- [Extracted material]
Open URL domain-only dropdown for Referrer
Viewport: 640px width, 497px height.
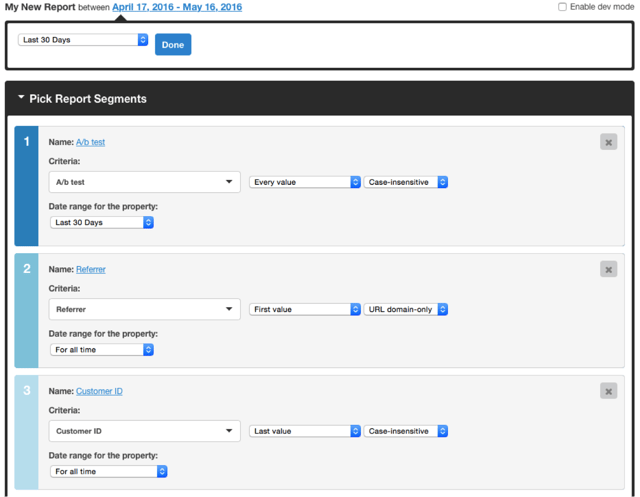point(406,309)
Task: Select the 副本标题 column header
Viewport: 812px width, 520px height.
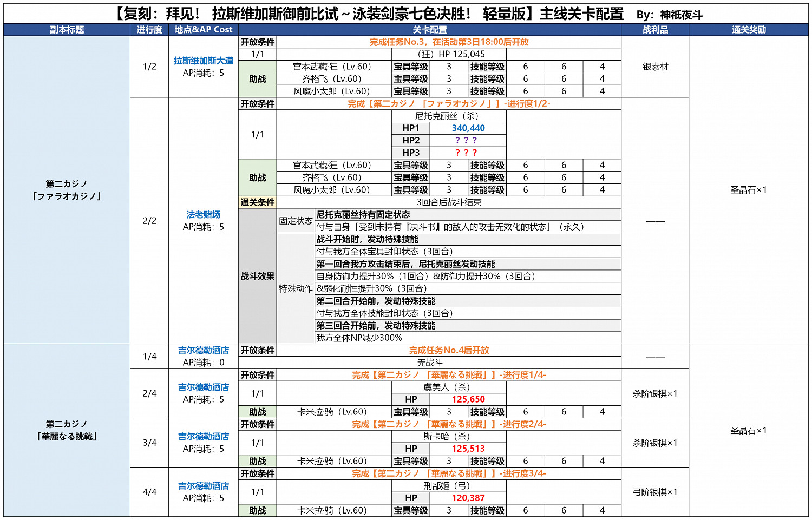Action: 65,30
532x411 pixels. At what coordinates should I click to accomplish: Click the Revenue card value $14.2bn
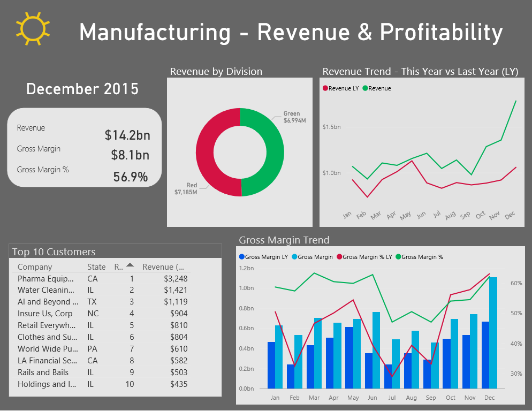[x=127, y=135]
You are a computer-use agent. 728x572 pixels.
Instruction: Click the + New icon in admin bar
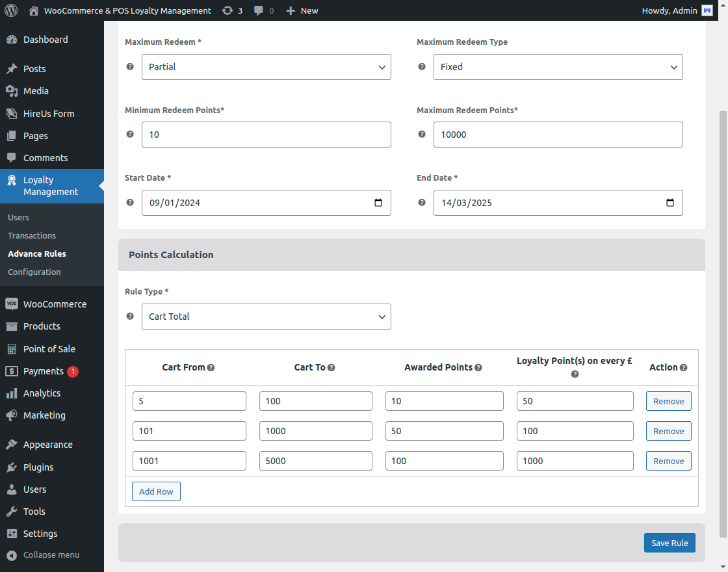click(289, 10)
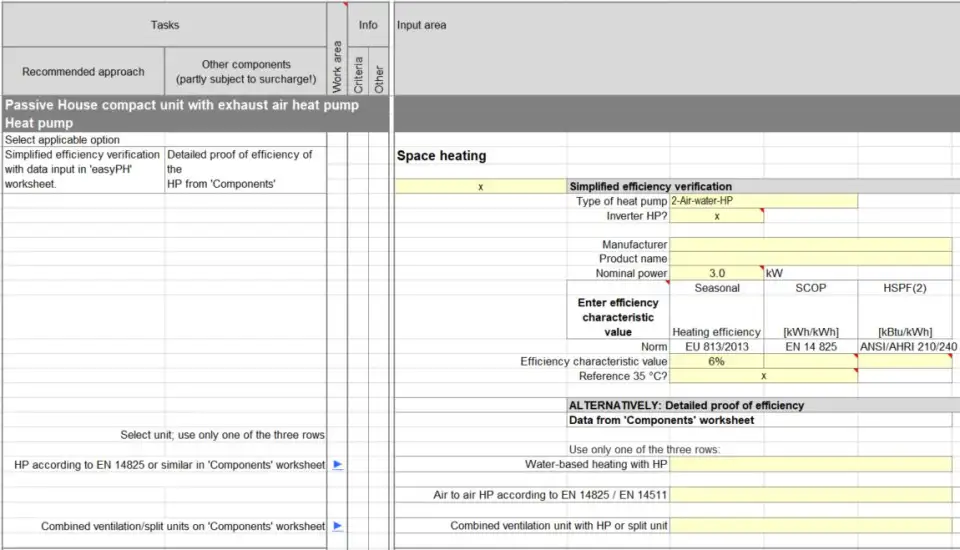Select the Work area column header

[x=337, y=66]
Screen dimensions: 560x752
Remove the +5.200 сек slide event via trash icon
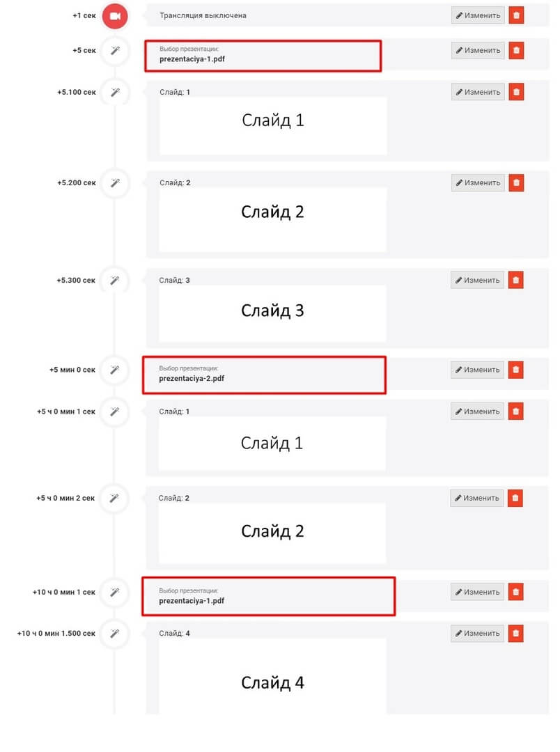516,183
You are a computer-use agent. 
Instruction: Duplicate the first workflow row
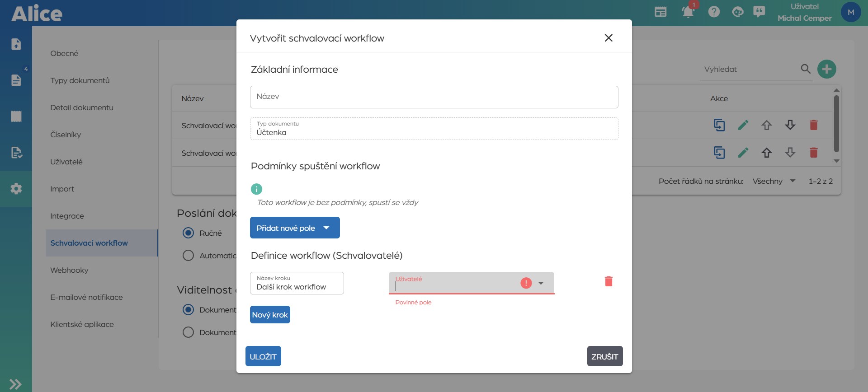[x=719, y=125]
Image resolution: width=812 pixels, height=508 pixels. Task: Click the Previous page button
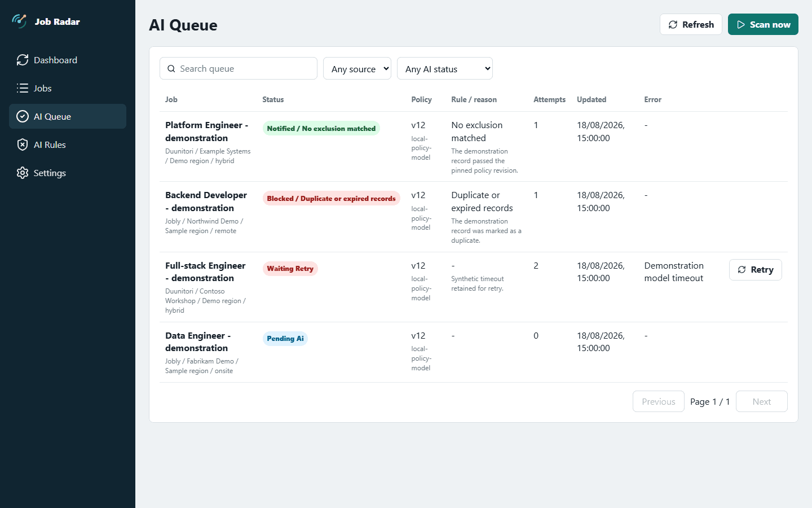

- [What is required] Filter the listing above, keeping only the lines with "Task".

- [Solution for this exercise]
Task: Select the 副本标题 column header
Image resolution: width=812 pixels, height=508 pixels. Task: Click the Previous page button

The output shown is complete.